*Work to do*
Count the lines in the material below that contain the word "Select" with matching case, and reply with the number alone.
--
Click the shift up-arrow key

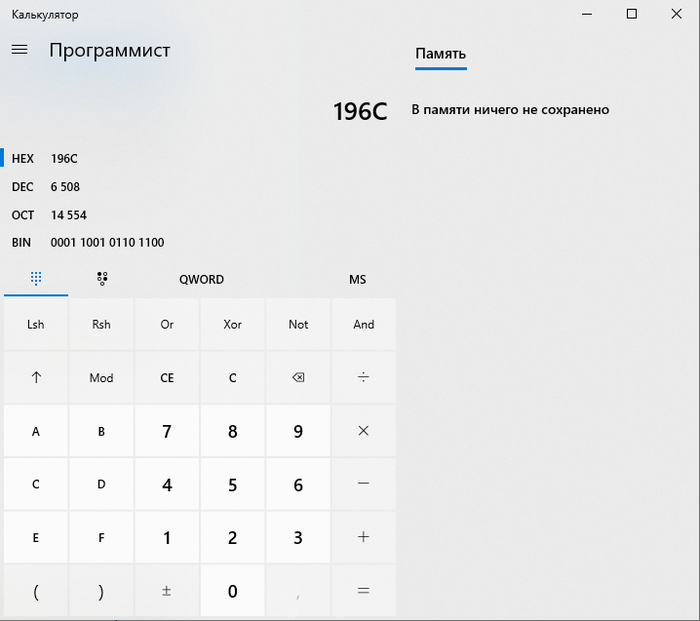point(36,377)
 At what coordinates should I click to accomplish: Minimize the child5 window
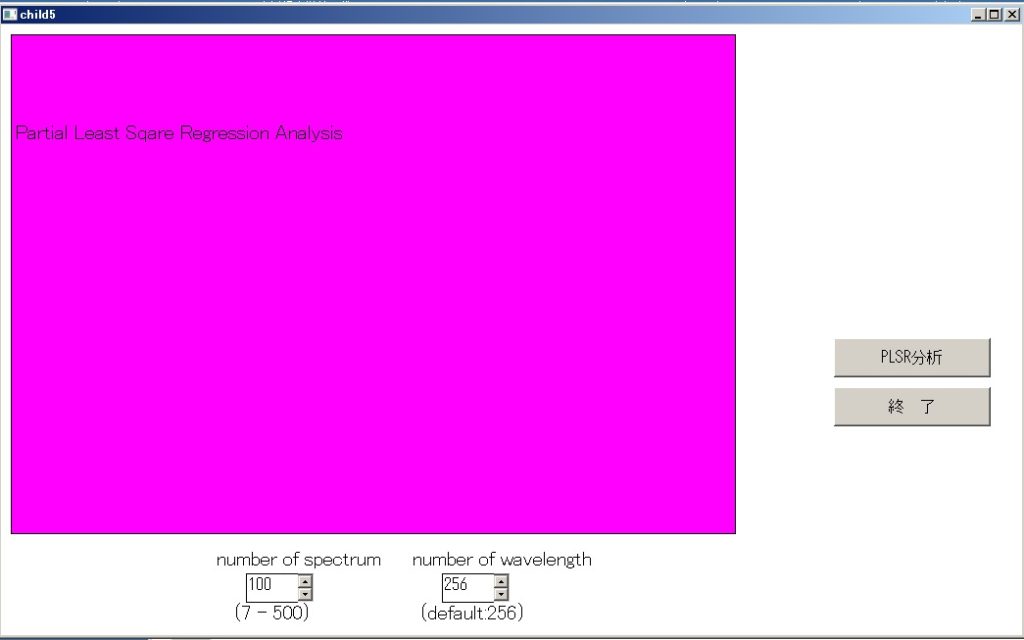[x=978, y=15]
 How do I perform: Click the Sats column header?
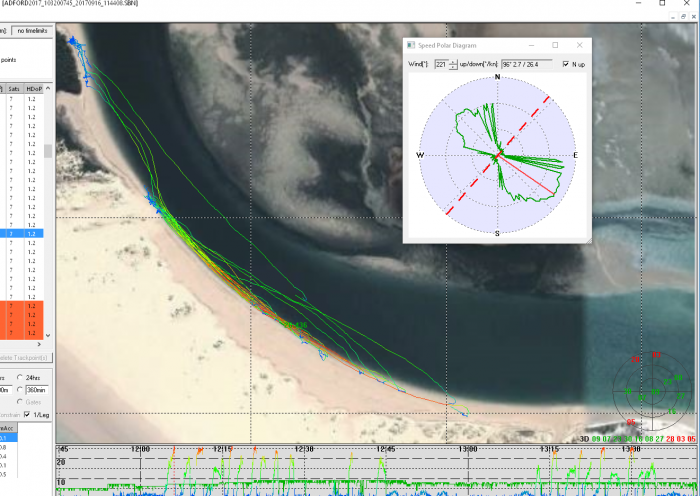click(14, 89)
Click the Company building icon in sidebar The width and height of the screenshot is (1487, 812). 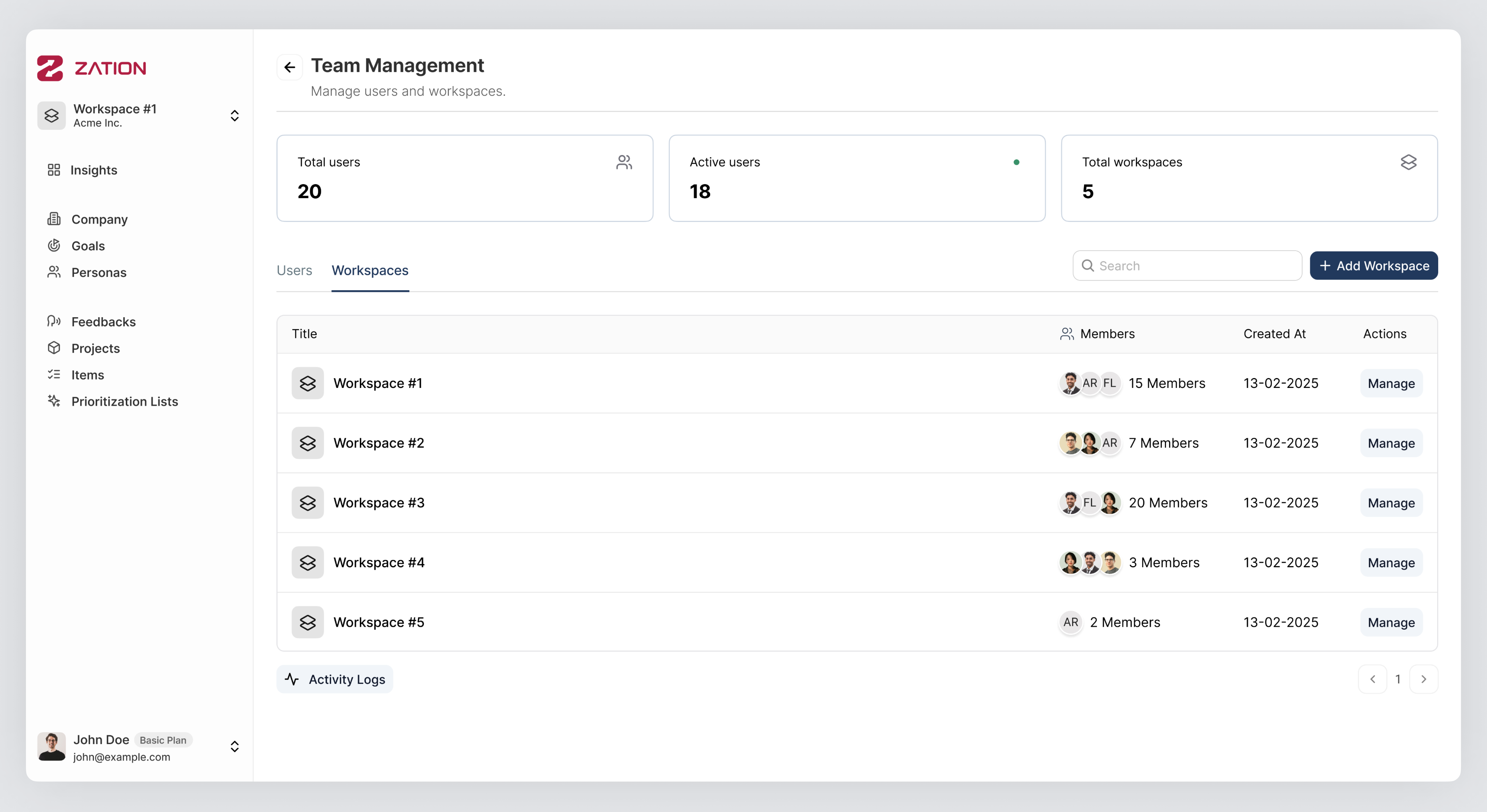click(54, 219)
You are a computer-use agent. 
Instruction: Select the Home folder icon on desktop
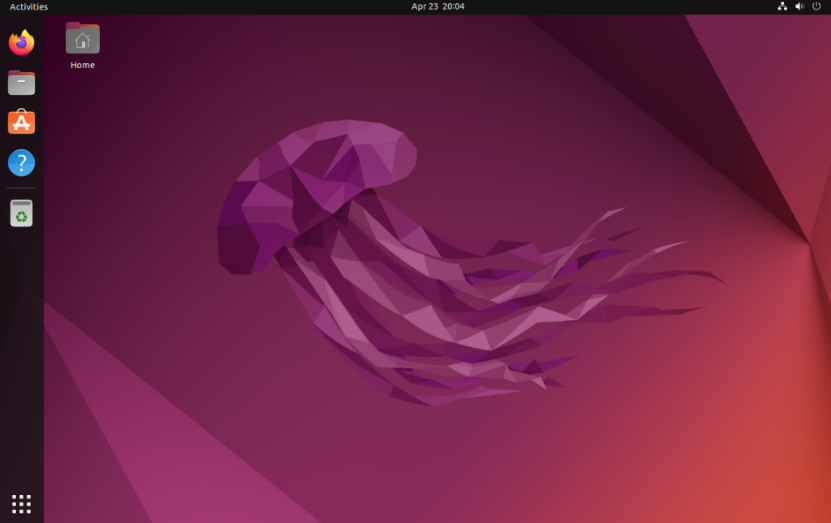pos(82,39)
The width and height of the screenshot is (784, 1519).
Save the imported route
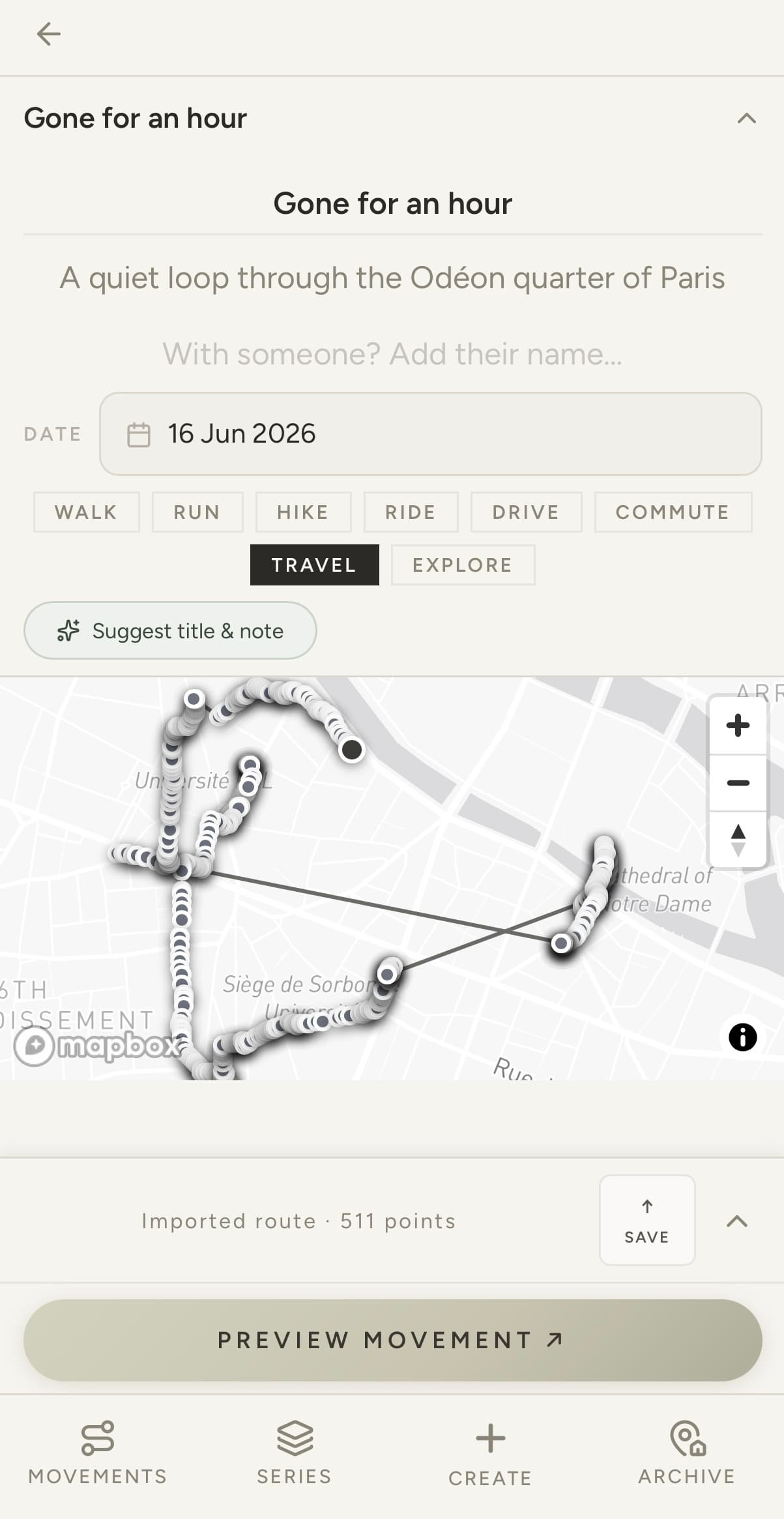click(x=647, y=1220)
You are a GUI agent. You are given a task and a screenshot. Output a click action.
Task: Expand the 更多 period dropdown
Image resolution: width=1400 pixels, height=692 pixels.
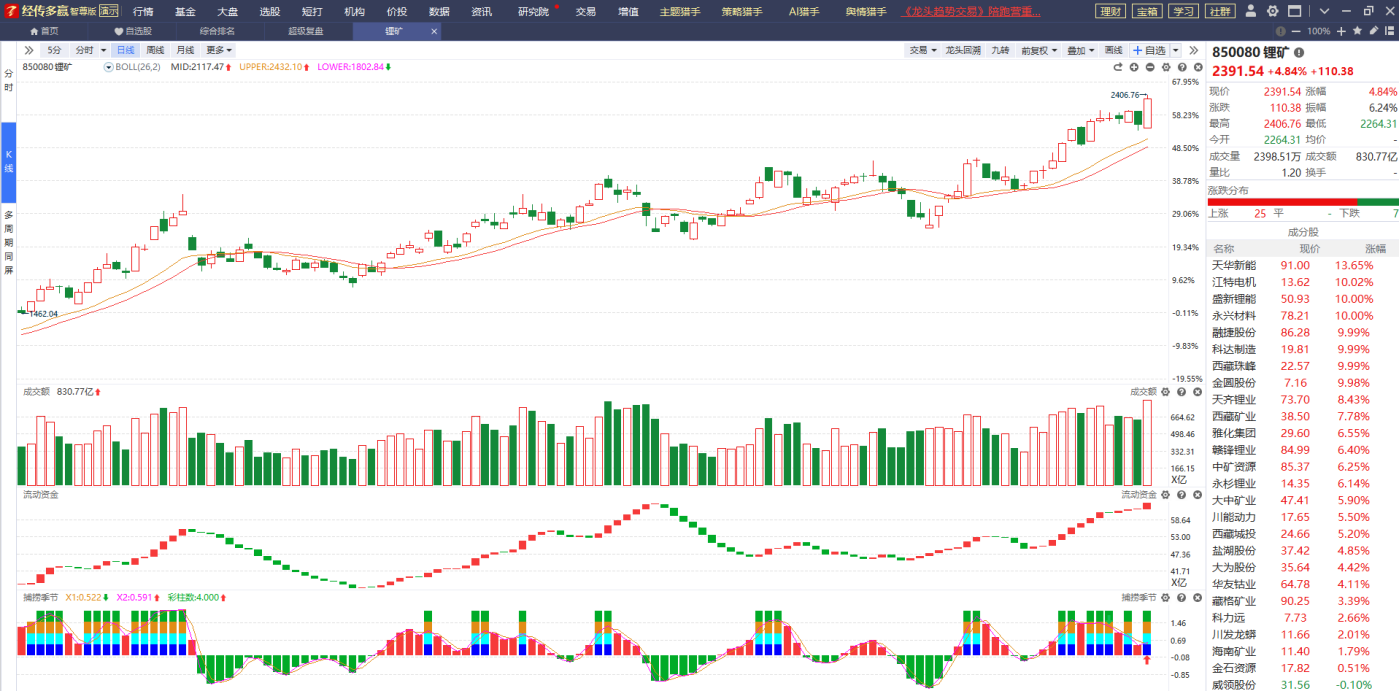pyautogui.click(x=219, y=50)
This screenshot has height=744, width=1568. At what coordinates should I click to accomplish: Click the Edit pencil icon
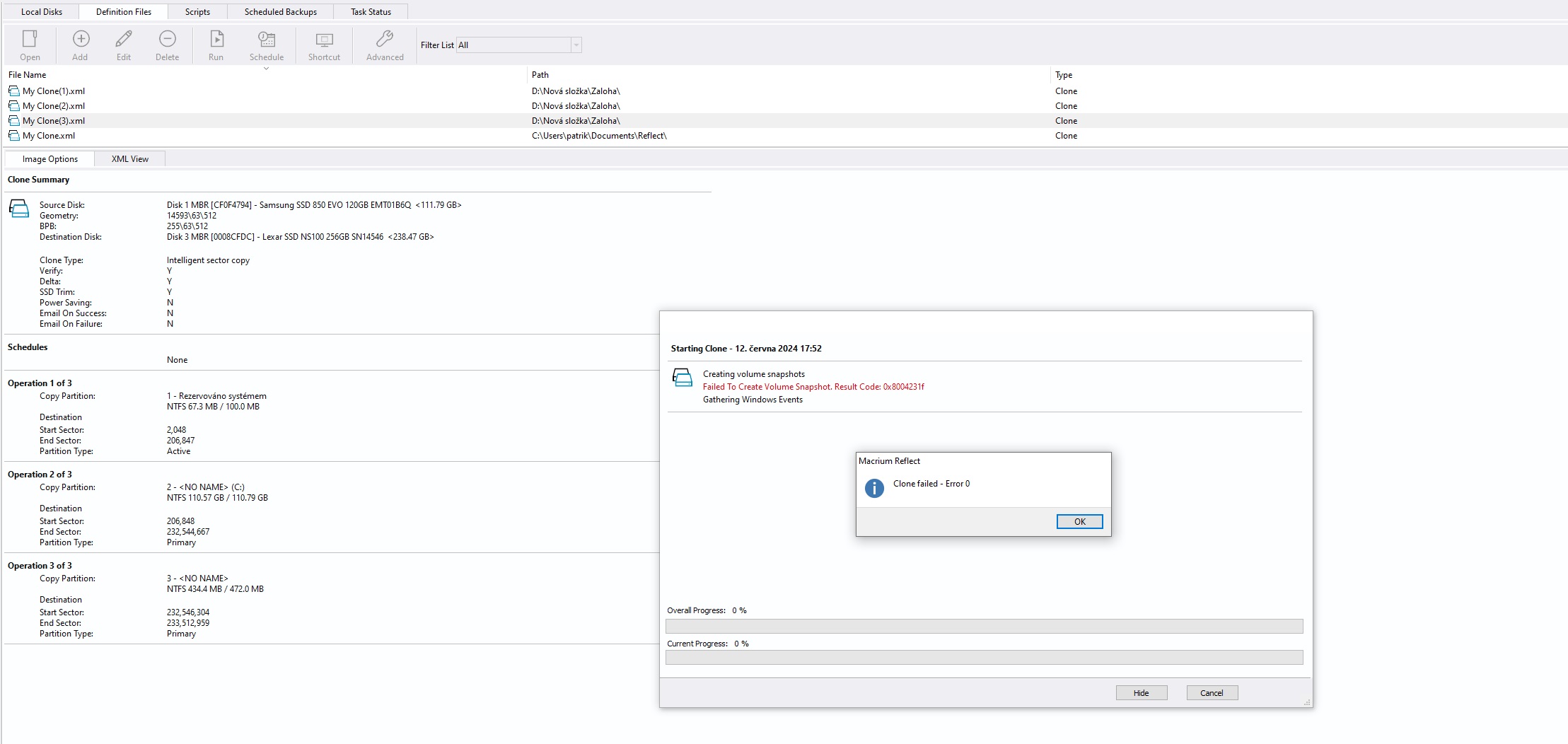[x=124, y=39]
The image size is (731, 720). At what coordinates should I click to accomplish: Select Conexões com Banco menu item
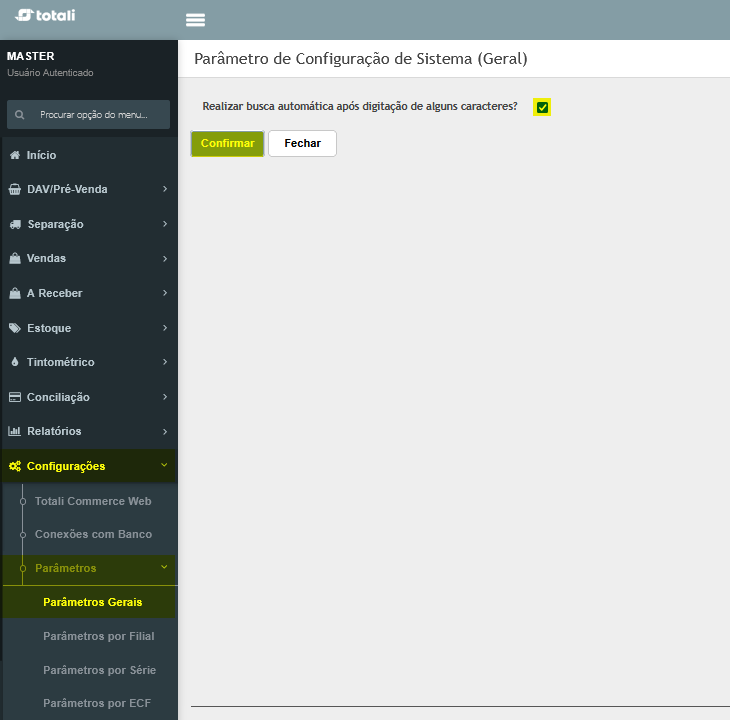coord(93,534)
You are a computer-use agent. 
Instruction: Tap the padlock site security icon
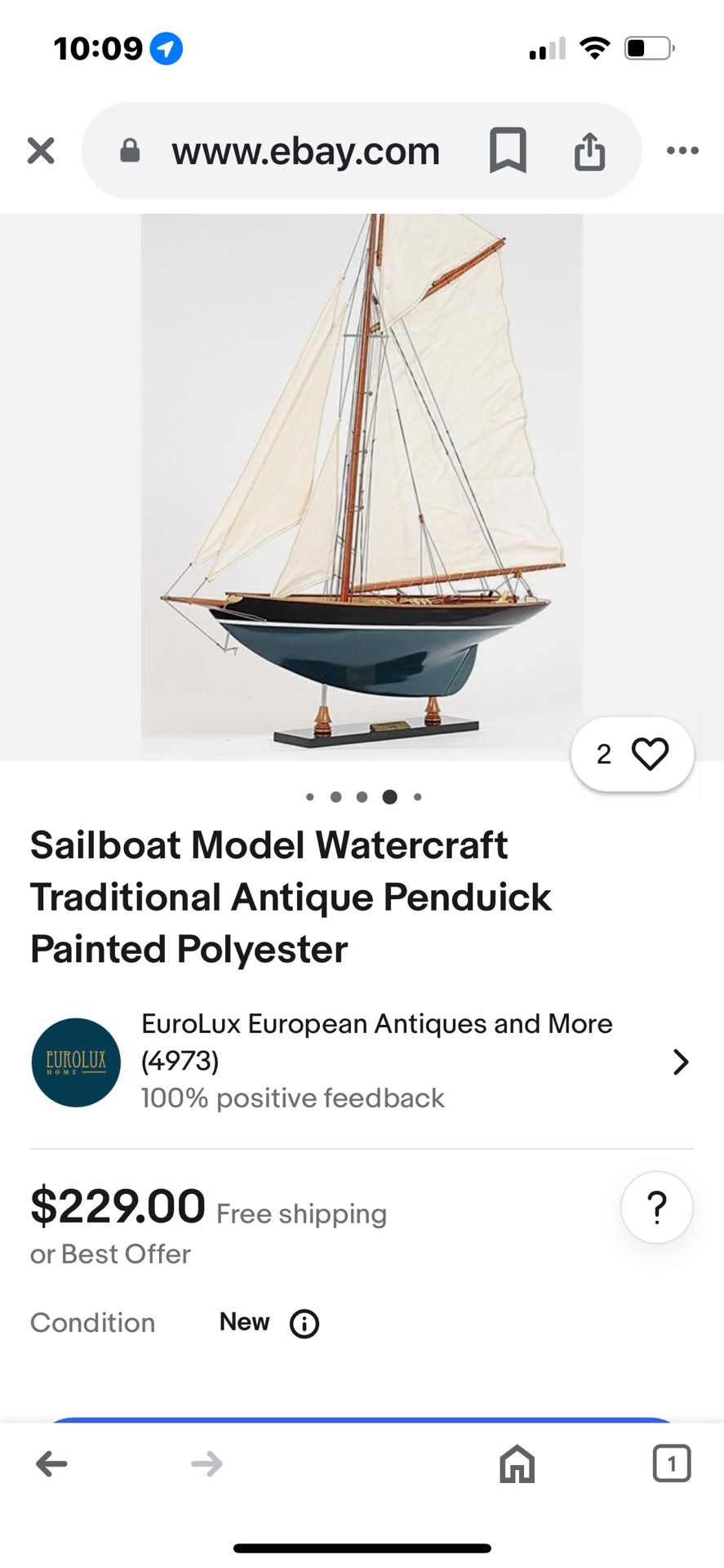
--
*Right answer*
2